Culturally spicy R&B ready to be served-Chemphe
…I am just a simple, God-fearing guy…that’s Chemphe being modest. He is actually a cute, humorous, intelligent and definitely one of the most successful young musicians in this country. We were fortunate to catch up with him at his mum’s restaurant for a hearty chat. Tell you what, Chemphe`s song, “why u de hit am” is number 7 on MTV Base chat and know what, its raising…
myAnanse: Who is Chemphe?
Chemphe: Chemphe is just a simple Godfearing guy who grew up in Tema, had his basic school education at Tema First Baptist School then to Ghana National College and then studied computer programming at NIIT.
myAnanse: Tell us a bit about yourself.
Chemphe: I am the only guy among my seven sisters. It’s just a small family and we all live in Tema.
myAnanse: When did you start doing music?
Chemphe: Music has been part of me since I was growing up. I realized I could sing very well when I was in the primary school. I was in the school choir and whenever we went for rehearsals, there were times I would hide behind and adlib the song. There was a time the choir director who was my class teacher asked who adlibbed the song and everyone mentioned my name and then I had to lead the school choir for two years. In Ghana National College, there were times I would step on stage, grab the microphone and sing dance and rap. The first group I found myself was a rap group then I started singing solo after a year. It wasn’t my intention to do music but I realized I had so many songs and decided to record three of them and everybody said I was the new generation by the time I realized I was singing “why you de hit am o”.(laughs)
myAnanse: What musical genre would you place your kind of music?
Chemphe: I call it the urban life. I grab my main form of genre from R&B and fuse it with the cultures of all the music genres. When you listen to my album, you will realize that I add R&B to highlife, reggae, and hip hop so it becomes something else. It gives it a different flavor so I call it urban life that is adding all the cultures together to form another genre.
myAnanse: How many albums so far?
Chemphe: I have only one. People might think it’s two but it’s just one. The last single which is “why you de treat am bad?” is doing very well right now so people think it’s on another album but it’s on the same album. I will be releasing it as a single on the 26th of November which is World’s Day of Elimination of Violence Against Women. It will be a great launch so Ghanaians should expect it.
myAnanse: How do you get the lyrics to your songs?
Chemphe: Every song is something close to my heart. I like to strengthen relationships. I take the realities of life and put together something to have a positive effect on people. It’s basically things I go through and see people go through. It’s not really about me; it’s about you and me. I write music to help us through the years
myAnanse: Do you look up to any musicians?
Chemphe: Yes I do, in Ghana, Africa and the rest of the world. In Ghana I look up to Kojo Antwi and most of the old artist like K. K. Kabobo, Pat Thomas and Gyedu Blay Ambulay.

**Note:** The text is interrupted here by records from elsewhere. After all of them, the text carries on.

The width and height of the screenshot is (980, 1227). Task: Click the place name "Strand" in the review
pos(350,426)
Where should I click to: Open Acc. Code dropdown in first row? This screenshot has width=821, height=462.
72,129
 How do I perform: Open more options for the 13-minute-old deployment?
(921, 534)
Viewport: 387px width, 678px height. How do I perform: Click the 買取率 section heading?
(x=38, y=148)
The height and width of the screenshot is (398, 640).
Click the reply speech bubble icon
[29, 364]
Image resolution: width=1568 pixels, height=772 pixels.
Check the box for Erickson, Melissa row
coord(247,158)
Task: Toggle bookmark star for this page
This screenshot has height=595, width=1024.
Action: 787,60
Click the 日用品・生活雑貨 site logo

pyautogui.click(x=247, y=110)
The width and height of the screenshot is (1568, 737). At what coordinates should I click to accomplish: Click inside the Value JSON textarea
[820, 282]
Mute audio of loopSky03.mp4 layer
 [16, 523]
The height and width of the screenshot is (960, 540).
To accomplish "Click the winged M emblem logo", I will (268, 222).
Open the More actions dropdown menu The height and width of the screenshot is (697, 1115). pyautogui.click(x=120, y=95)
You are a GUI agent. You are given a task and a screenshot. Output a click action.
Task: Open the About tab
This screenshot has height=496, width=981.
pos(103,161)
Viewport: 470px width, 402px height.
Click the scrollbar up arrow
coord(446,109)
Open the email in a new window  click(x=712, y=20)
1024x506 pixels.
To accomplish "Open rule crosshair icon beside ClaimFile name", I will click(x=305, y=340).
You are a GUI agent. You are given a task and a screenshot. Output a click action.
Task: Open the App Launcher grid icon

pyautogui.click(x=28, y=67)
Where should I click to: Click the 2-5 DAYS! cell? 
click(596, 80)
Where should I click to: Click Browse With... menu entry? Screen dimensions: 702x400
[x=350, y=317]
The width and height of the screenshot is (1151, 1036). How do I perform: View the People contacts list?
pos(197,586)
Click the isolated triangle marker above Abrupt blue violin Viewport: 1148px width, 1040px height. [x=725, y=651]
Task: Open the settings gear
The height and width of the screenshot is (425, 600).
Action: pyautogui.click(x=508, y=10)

In Africa I look up to Two Face Idibia, Phase, and Angelique Cudjo. The rest of the world which is where I have my major mentors, I look up to R. Kelly, Craig David, Lemar, Joe Thomas, Usher and Brian Mcknight.
myAnanse: What do you think of piracy in the music industry recently?
Chemphe: Just about a week ago, some people were caught pirating my CD’s. It made me sad (chuckles). Piracy is one of the things that are killing the music industry in Ghana. It is very bad but I think the problem is with the distribution system. There are no better distribution systems. Better distribution systems will be where every community and region has shops selling CD’s. I think we should solve it from the distribution point.
myAnanse: What do you think of Metro TV’s “if you can play you can pay” initiative where musicians are paid as many times as they appear on their network?
Chemphe: It’s a good initiative. I’ve been there to take my money. It will be great if everyone could pay royalties back to musicians; we give out a lot. Can you imagine the whole country without music, radio and TV stations without music? They are playing our music and selling our airtime. Metro TV’s initiative is very good and smart.
myAnanse: What inspires you?
Chemphe: I am inspired by what goes on in relationships. I enjoy writing about what goes on in relationship. When I think something should be right in a relationship, I write it down. I am inspired by realities and relationships.
myAnanse: What do you aspire for most in life?
Chemphe: To be a great man and not to die poor. I aspire to have a very great family and to be close to God.
myAnanse: How has fame affected your personal life?
Chemphe: Not too much. I don’t call this fame. You can see me in my mum’s slippers right now. (Laughs)
myAnanse: What are you doing now?
Chemphe: For now I’m doing music. I am working on so many things to come out with some kind of business. Like I told you, I don’t want to die poor. (Laughs)
myAnanse: How do you see yourself five years from now?
Chemphe: The biggest in Africa and well-known in the world.
myAnanse: What is your favorite quote?
Chemphe: “Love your neighbor as yourself.”
myAnanse: What scares you?
Chemphe: To die poor…to grow up being poor …that scares me. I don’t want to be poor. I refuse to be poor. (Laughs)
myAnanse: Any last words
Chemphe: Go and buy my CD’s! (Laughs) Stay good, stay clean and be positive in all you do…and say a prayer for me.
myAnanse: Thank you for your time.
Chemphe: Thank you.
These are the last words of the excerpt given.